_Problem:_ Quote the lines below exactly, from the one that holds "https://datingranking.net/tr/spdate-inceleme/ (333, 791)" through the final line of the records, and only those.

_Input for this task:_
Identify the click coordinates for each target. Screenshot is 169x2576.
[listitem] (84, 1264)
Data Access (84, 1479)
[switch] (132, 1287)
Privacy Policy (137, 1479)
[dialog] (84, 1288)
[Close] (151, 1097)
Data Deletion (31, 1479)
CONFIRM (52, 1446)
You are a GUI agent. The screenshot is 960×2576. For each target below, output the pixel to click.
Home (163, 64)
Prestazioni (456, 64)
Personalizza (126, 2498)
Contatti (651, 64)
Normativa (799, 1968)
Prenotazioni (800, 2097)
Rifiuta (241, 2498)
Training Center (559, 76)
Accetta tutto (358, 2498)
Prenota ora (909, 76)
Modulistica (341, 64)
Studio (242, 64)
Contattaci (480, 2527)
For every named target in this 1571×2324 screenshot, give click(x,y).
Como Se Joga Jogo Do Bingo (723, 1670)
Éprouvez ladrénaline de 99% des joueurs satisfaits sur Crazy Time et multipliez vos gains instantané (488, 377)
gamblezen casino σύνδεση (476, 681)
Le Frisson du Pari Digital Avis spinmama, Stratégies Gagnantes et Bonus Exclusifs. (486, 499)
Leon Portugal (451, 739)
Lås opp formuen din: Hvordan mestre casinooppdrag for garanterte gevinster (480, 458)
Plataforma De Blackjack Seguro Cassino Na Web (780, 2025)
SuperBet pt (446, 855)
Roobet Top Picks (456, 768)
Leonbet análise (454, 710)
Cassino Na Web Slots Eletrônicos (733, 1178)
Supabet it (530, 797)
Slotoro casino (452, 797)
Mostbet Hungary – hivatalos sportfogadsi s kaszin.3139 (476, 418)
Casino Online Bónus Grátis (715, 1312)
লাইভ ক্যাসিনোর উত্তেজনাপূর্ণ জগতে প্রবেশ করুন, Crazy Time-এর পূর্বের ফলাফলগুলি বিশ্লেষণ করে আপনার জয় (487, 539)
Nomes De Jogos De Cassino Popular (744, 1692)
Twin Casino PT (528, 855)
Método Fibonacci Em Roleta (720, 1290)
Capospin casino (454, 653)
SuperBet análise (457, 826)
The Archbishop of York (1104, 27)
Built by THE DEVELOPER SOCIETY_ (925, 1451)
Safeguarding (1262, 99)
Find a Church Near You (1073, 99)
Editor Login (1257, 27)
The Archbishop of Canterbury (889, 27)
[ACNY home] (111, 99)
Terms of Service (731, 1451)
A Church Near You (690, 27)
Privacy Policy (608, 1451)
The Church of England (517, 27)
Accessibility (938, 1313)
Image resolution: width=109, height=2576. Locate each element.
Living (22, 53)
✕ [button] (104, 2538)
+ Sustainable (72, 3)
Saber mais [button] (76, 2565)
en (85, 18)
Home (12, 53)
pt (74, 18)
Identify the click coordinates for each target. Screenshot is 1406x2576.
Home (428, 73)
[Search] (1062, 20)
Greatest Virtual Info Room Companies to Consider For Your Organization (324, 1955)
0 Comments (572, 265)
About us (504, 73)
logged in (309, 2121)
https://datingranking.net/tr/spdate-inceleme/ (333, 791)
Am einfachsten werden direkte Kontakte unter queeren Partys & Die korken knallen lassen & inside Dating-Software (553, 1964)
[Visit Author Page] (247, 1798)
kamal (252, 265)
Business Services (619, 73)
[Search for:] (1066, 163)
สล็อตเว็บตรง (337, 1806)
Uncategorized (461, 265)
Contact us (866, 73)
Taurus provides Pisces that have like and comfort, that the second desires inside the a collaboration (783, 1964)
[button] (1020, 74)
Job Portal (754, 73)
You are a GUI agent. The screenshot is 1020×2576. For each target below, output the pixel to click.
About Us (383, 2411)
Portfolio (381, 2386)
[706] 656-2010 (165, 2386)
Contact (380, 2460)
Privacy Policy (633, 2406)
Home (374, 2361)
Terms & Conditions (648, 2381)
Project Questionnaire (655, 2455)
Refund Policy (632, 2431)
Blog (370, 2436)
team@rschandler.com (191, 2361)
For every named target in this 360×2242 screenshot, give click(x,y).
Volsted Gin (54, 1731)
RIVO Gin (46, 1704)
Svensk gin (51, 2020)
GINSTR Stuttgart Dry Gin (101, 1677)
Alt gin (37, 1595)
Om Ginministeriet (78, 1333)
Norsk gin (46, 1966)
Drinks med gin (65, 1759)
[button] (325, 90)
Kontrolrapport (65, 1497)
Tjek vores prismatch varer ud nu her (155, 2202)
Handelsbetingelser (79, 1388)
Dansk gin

_Answer for the task:_
https://datingranking.net/tr/spdate-inceleme/ (333, 791)
Am einfachsten werden direkte Kontakte unter queeren Partys & Die korken knallen lassen & inside Dating-Software (553, 1964)
[Visit Author Page] (247, 1798)
kamal (252, 265)
Business Services (619, 73)
[Search for:] (1066, 163)
สล็อตเว็บตรง (337, 1806)
Uncategorized (461, 265)
Contact us (866, 73)
Taurus provides Pisces that have like and comfort, that the second desires inside the a collaboration (783, 1964)
[button] (1020, 74)
Job Portal (754, 73)
You are a GUI agent. The screenshot is 1020×2576. For each target below, output the pixel to click.
About Us (383, 2411)
Portfolio (381, 2386)
[706] 656-2010 (165, 2386)
Contact (380, 2460)
Privacy Policy (633, 2406)
Home (374, 2361)
Terms & Conditions (648, 2381)
Project Questionnaire (655, 2455)
Refund Policy (632, 2431)
Blog (370, 2436)
team@rschandler.com (191, 2361)
For every named target in this 360×2242 screenshot, give click(x,y).
Volsted Gin (54, 1731)
RIVO Gin (46, 1704)
Svensk gin (51, 2020)
GINSTR Stuttgart Dry Gin (101, 1677)
Alt gin (37, 1595)
Om Ginministeriet (78, 1333)
Norsk gin (46, 1966)
Drinks med gin (65, 1759)
[button] (325, 90)
Kontrolrapport (65, 1497)
Tjek vores prismatch varer ud nu her (155, 2202)
Handelsbetingelser (79, 1388)
Dansk gin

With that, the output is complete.